Il primo motivo — violazione dell’art. 53 d.lgs. n. 546/1992 e dell’art. 342 c.p.c., per aver la C.T.R. dichiarato inammissibile l’appello per difetto di motivi specifici — è fondato. La riproposizione in appello delle ragioni poste a fondamento della legittimità dell’accertamento, in contrapposizione alle argomentazioni del giudice di primo grado, assolve l’onere di impugnazione specifica quando il dissenso investa la decisione nella sua interezza o siano comunque ricavabili, anche per implicito, i motivi di censura (Cass. n. 1030/2024); nella specie l’Agenzia, riproducendo ampi stralci dell’atto di appello, aveva sottoposto alla C.T.R. articolate e motivate censure.

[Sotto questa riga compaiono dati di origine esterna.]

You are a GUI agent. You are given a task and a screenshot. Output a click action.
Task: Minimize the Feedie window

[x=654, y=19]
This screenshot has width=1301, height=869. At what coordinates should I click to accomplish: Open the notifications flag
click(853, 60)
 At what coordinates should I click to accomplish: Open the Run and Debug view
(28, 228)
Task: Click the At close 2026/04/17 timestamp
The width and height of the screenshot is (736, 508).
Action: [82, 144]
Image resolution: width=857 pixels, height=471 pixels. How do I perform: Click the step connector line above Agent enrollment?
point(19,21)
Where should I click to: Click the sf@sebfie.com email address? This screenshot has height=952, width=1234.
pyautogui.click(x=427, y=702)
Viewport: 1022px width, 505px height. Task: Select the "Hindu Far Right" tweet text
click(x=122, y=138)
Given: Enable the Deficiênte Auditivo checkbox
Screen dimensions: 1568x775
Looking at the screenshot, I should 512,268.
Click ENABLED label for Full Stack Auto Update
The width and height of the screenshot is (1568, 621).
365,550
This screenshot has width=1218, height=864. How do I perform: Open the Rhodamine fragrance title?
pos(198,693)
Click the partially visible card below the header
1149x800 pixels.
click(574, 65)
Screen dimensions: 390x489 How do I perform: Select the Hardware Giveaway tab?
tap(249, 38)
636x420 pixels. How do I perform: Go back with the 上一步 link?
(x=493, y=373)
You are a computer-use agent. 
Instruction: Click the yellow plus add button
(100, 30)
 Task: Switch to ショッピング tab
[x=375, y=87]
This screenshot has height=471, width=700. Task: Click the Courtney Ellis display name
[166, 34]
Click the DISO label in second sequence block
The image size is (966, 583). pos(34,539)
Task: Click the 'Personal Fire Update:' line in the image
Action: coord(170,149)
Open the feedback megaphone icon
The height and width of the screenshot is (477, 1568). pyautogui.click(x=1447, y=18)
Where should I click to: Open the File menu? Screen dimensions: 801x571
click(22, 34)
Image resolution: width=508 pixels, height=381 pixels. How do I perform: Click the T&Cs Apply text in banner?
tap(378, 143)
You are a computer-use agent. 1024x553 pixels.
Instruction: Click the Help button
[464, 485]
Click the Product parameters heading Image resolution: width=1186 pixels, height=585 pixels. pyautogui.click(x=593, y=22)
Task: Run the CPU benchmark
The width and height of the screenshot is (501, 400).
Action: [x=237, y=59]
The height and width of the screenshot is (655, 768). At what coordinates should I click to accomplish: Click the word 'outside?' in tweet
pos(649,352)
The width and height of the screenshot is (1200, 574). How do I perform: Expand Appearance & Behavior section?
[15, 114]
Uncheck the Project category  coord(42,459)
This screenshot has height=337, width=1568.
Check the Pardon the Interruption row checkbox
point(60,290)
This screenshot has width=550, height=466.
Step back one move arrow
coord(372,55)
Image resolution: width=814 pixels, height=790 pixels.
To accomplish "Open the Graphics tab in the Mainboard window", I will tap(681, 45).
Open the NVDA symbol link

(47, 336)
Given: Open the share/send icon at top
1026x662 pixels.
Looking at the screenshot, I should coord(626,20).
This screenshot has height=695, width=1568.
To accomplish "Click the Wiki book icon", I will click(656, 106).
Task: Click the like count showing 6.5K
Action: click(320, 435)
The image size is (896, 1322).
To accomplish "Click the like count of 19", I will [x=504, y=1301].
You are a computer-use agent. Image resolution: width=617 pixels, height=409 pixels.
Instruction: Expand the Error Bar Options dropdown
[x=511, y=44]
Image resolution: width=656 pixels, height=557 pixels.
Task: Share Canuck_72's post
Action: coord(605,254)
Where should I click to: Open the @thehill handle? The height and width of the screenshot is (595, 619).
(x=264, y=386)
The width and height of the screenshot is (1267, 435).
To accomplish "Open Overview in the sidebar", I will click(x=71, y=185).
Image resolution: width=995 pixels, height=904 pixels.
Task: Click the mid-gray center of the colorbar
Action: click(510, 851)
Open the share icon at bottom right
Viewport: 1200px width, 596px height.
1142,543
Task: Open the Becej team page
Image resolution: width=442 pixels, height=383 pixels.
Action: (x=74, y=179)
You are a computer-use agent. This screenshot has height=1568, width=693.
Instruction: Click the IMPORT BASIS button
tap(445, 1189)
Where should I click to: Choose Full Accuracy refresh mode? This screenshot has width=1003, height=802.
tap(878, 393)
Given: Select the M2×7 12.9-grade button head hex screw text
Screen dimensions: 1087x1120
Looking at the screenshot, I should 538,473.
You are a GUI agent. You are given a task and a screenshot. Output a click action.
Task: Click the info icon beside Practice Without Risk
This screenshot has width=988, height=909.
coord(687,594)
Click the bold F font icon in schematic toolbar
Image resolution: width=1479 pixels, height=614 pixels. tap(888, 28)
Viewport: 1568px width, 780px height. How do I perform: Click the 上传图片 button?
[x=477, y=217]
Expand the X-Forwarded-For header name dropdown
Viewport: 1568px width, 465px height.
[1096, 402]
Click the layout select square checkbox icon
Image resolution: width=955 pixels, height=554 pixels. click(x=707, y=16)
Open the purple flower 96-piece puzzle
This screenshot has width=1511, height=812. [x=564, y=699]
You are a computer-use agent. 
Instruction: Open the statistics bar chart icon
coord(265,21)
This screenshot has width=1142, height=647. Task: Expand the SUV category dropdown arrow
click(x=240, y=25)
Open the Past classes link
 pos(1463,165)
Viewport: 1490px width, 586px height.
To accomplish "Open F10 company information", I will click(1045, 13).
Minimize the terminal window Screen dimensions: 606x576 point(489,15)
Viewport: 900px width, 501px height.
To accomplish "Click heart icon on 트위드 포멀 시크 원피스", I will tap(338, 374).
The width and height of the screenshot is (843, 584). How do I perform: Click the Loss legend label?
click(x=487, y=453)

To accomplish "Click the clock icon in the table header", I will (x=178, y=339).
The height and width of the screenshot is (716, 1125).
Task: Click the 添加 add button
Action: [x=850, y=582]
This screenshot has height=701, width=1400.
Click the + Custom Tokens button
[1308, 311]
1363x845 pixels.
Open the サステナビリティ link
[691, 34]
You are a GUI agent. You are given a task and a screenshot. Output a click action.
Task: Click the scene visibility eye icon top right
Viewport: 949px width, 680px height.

Il secondo motivo — sull’efficacia dello scudo fiscale — è del pari fondato. È palesemente illogico ritenere che la dichiarazione riservata presentata nel 2009 spieghi effetti anche sui movimenti di capitale ripresi a tassazione per il 2008: la circolare n. 52/2010, in attuazione della normativa primaria, richiede che i capitali oggetto di rimpatrio o regolarizzazione fossero detenuti all’estero alla data del 31 dicembre 2008. Se la stessa Agenzia, nell’indagine finanziaria per il 2008, ha rilevato movimenti in entrata e uscita sui conti italiani riconducibili al contribuente, tali capitali a quella data non erano più detenuti all’estero, sicché gli effetti dello scudo — quand’anche correttamente perfezionato — non potevano estendersi a quei movimenti. Il possesso del titolo obbligazionario lussemburghese del 2007, inoltre, prova soltanto che il contribuente era obbligazionista e, quindi, creditore della società, ma nulla dimostra circa la provenienza dei capitali movimentati nel 2008. Il terzo motivo (art. 32 d.P.R. n. 600/1973) resta assorbito. La Corte accoglie i primi due motivi, cassa con rinvio alla Corte di giustizia tributaria di secondo grado della Campania, sezione di Salerno.

Implicazioni pratiche

La pronuncia ridimensiona la portata dello scudo fiscale come scudo “universale”: il beneficio richiede non solo una correlazione tra le somme emerse e la ripresa, ma soprattutto che i capitali fossero effettivamente detenuti all’estero alla data-soglia del 31 dicembre 2008; movimenti sui conti interni nell’anno accertato smentiscono in radice l’invocabilità dell’agevolazione, e il mero possesso di un titolo estero non colma il vuoto probatorio sulla provenienza delle somme. Sul piano processuale, la decisione conferma che l’onere di specificità dell’appello tributario si assolve con la riproposizione critica delle ragioni della pretesa contro la sentenza di primo grado, senza formule sacramentali. Per l’Ufficio, la leva argomentativa è la data-soglia; per il contribuente, l’esigenza di documentare la provenienza e la permanenza all’estero dei capitali, non il solo possesso di un titolo.